O Governo do Sudão defendeu hoje sua legitimidade e sugeriu à oposição, healing que afirmou na sexta-feira que deveriam ter sido convocadas eleições com base nos acordos de paz de 2005, a ir ao Tribunal Constitucional.
Em entrevista coletiva, o ministro da Justiça sudanês, Abdel Baset Sedrat, respondeu hoje à chamada do bloco opositor sudanês que alegou que os acordos assinados entre o Governo e o Movimento Popular de Libertação do Sudão do Sul davam um mandato de quatro anos.
Para Sedrat, a oposição interpretou mal a Constituição interina, já que, segundo ele, a Carta Magna do país “estabelece que o mandato de cinco anos termina em 9 de julho de 2010, e não em 2009, e que o pleito deve acontecer em agosto de 2010”.

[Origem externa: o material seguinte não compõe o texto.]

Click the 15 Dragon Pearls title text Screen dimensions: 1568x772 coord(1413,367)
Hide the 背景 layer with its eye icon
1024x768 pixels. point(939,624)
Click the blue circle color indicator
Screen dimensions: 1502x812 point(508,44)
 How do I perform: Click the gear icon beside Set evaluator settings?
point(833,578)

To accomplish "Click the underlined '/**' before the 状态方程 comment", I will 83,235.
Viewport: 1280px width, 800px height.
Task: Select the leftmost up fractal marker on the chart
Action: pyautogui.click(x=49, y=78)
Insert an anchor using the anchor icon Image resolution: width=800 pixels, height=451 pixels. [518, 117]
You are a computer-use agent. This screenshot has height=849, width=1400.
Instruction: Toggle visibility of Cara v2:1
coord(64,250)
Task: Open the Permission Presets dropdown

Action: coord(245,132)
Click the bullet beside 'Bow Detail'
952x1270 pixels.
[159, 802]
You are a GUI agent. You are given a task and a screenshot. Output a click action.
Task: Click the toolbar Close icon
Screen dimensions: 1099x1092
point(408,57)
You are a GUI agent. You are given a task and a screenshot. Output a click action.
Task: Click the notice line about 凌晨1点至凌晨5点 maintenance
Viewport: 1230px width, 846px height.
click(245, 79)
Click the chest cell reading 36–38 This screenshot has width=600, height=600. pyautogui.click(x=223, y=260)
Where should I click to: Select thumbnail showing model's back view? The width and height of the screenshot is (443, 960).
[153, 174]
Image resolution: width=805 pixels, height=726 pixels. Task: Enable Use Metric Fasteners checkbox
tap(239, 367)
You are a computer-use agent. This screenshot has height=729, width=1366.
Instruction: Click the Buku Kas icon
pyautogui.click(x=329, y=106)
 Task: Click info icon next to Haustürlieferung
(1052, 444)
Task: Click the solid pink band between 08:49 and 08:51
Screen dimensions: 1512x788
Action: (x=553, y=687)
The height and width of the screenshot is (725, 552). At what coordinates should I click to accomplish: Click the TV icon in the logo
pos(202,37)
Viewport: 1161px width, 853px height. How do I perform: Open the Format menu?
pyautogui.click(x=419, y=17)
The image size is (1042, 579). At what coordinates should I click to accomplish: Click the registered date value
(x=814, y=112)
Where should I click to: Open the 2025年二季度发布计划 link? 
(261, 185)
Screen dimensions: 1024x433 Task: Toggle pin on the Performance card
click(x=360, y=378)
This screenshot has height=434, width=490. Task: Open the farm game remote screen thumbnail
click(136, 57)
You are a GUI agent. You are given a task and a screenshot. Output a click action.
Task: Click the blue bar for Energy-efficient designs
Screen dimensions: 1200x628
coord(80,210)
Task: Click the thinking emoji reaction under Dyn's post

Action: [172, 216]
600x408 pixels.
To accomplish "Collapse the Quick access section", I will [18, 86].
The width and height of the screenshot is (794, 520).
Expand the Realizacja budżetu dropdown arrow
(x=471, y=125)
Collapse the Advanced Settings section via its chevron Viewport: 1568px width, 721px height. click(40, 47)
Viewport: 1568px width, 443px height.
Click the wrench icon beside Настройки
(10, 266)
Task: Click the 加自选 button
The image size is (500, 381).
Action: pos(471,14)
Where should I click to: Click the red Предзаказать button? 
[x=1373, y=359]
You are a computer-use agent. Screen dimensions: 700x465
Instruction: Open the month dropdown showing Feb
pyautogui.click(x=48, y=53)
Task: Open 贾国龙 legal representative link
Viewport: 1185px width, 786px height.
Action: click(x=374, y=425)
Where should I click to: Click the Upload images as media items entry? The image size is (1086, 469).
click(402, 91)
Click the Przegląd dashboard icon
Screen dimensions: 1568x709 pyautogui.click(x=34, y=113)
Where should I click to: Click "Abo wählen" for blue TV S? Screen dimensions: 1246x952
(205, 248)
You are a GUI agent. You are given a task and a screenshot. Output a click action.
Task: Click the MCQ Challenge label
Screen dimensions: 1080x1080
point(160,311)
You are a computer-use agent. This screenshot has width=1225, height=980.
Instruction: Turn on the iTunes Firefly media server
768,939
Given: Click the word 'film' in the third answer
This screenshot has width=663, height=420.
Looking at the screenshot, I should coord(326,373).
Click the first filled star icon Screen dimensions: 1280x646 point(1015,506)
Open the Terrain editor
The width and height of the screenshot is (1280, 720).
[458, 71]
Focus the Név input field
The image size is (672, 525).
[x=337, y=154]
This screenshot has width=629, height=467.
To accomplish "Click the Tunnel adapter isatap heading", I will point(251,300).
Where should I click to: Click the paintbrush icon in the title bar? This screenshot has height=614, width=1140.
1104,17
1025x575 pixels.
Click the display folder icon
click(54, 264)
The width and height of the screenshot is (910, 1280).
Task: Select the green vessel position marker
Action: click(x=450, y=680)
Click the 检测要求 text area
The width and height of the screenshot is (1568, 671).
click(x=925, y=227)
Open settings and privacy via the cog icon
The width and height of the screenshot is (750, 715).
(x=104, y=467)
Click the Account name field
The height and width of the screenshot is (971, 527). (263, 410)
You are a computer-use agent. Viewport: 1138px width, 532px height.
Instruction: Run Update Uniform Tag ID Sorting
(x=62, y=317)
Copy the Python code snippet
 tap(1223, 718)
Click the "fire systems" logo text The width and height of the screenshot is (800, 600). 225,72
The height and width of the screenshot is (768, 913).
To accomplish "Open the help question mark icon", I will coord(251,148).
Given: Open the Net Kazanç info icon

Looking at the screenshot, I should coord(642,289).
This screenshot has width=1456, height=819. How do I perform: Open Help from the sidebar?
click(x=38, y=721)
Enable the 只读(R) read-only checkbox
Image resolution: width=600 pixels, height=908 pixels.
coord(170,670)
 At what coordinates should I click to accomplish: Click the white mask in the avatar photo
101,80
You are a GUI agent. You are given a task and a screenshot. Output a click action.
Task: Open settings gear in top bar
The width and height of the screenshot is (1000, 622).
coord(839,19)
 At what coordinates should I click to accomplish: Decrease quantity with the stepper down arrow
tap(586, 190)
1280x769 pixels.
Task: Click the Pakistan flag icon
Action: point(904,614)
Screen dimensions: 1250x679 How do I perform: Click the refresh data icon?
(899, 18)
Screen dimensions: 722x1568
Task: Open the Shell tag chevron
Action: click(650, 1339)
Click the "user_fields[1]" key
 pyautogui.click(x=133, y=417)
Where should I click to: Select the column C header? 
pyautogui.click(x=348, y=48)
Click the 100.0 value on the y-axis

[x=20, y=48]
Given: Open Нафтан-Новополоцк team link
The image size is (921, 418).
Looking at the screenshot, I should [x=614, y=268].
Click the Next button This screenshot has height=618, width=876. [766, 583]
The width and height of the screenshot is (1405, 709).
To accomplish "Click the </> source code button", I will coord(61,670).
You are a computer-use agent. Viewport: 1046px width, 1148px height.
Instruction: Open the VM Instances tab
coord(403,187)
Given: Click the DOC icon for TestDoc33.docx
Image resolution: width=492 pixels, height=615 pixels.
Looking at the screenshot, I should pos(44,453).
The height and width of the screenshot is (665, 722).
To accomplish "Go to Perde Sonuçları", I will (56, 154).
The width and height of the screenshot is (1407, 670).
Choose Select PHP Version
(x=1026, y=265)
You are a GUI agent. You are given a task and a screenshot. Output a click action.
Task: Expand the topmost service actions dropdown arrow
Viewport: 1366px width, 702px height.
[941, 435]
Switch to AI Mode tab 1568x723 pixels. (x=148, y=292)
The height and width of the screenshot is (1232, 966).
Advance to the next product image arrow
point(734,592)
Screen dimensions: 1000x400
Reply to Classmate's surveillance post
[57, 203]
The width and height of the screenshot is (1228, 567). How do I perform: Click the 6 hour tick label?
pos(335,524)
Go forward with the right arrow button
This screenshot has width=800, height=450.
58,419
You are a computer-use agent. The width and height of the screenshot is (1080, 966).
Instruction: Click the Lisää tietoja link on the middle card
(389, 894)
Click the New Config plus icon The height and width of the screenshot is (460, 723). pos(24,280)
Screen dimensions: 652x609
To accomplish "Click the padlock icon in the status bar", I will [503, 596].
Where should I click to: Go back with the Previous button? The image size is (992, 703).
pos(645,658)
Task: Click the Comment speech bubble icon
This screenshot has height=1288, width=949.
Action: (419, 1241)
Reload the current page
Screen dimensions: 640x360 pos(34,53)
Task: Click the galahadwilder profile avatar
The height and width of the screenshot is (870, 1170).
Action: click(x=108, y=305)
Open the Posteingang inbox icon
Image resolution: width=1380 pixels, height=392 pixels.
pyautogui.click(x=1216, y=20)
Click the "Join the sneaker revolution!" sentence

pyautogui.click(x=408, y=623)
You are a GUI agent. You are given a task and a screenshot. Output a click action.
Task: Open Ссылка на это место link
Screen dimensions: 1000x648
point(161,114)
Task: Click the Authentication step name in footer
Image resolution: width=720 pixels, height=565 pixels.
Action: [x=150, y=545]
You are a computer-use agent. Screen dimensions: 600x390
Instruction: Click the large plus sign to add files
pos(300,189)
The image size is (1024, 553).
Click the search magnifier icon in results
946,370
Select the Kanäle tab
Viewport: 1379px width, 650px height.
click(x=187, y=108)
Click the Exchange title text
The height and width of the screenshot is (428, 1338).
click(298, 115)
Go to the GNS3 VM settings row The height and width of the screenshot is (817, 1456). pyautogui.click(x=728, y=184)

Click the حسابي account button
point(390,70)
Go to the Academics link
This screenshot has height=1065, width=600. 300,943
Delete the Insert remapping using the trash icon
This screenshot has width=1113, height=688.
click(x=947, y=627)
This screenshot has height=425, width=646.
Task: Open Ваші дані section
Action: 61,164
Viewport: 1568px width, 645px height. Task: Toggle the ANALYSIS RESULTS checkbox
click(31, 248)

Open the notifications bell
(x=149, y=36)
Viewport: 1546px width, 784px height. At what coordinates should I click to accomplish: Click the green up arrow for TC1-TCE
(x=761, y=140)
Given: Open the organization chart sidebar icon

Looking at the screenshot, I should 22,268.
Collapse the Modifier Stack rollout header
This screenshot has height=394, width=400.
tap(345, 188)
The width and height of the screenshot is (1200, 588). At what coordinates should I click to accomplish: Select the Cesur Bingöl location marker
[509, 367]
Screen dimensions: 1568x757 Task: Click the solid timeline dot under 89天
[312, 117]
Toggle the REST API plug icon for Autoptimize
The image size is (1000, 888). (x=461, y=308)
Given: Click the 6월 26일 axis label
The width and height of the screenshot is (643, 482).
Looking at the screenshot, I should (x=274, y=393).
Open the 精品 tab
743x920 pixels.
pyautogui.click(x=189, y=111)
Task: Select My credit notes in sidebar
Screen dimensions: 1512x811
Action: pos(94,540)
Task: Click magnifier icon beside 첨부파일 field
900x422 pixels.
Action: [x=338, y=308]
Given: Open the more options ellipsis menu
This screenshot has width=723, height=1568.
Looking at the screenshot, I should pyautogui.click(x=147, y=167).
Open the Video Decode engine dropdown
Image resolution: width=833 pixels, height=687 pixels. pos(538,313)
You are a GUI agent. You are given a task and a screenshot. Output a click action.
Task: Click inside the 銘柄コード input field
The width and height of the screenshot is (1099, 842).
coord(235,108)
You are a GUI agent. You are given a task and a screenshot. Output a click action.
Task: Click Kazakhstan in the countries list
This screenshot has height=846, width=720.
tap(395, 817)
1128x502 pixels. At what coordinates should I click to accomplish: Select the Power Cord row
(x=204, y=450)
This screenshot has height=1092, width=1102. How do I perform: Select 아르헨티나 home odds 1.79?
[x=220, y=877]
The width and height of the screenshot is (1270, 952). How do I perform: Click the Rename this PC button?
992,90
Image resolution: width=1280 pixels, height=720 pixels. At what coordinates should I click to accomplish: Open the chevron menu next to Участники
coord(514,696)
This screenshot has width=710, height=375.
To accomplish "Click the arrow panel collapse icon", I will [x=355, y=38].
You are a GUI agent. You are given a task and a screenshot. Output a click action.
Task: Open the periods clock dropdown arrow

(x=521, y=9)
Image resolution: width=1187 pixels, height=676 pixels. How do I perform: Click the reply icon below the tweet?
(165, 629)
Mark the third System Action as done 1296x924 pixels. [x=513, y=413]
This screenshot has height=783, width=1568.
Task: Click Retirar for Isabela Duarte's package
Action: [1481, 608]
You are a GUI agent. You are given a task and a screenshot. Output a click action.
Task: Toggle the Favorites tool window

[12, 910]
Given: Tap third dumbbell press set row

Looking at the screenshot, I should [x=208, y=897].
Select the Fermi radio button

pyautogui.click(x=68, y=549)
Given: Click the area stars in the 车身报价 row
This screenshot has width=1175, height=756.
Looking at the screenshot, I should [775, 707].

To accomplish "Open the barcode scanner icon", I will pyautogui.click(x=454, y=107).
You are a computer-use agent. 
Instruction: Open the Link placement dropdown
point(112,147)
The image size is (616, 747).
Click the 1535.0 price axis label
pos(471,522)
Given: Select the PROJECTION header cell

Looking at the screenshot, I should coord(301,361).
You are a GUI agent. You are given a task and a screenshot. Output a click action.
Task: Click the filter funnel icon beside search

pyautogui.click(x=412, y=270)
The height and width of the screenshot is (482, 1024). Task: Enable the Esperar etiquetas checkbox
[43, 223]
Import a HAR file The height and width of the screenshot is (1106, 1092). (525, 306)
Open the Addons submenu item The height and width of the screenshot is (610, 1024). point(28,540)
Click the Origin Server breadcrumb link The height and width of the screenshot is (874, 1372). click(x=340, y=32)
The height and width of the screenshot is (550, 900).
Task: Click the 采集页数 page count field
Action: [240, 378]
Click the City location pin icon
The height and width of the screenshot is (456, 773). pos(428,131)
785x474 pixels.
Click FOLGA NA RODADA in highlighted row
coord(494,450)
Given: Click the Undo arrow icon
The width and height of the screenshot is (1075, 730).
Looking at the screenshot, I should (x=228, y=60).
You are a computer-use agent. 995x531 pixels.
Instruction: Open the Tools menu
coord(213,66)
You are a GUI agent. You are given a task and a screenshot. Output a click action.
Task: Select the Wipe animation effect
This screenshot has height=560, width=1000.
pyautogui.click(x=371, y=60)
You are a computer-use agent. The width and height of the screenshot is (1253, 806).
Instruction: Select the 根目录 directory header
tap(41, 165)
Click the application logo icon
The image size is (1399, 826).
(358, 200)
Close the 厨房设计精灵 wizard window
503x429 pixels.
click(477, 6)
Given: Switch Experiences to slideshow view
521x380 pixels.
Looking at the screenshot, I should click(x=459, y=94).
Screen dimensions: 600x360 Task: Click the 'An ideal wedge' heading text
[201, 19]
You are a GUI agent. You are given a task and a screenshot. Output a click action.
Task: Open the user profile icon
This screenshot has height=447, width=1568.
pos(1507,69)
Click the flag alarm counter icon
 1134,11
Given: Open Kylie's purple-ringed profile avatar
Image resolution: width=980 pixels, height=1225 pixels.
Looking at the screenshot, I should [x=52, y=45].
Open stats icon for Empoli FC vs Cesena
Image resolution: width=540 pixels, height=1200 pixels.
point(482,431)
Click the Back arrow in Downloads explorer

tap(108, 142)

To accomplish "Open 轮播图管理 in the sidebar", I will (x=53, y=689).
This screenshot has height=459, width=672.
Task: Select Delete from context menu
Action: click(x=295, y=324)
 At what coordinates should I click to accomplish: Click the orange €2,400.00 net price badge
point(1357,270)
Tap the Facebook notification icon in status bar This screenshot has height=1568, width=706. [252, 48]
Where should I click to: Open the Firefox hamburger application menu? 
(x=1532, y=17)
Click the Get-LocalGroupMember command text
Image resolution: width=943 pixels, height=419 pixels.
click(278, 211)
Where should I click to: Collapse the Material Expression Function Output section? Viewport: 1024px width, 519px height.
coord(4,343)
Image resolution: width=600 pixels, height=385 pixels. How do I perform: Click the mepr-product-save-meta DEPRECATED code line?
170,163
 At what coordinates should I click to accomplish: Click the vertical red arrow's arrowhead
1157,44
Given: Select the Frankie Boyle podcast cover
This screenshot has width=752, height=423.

Na sexta-feira passada, o ex-primeiro-ministro Sadeq al-Mahdi e líder opositor do partido Al Umma se reuniu com os líderes do Partido do Congresso Popular, xeque Hassan al-Turabi, e do Partido Comunista Sudanês, Mohammed Ibrahim Naqad.
Os três emitiram um comunicado alegando que o atual Governo do país é “inconstitucional e ilegítimo”.
No entanto, para o Governo, a Constituição não determinou a data do fim de seu mandato e afirma que é possível mudar a data das eleições mediante um acordo entre as partes signatárias do acordo de paz entre sul e norte.
O ministro da Justiça criticou as “ameaças” da oposição de ir às ruas e sugeriu que recorressem ao Tribunal Constitucional.